§ **Exercise directions**
Please repeat the following rows word for word, keeping every character unchanged.

§ **Extracted material**

□ □ □ □ □ □ □

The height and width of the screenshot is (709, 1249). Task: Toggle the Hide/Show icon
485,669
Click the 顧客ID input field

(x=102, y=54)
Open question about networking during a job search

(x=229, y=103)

□ □ □ □ □ □ □

§ **Written response**
The height and width of the screenshot is (709, 1249). Task: Toggle the Hide/Show icon
485,669
Click the 顧客ID input field

(x=102, y=54)
Open question about networking during a job search

(x=229, y=103)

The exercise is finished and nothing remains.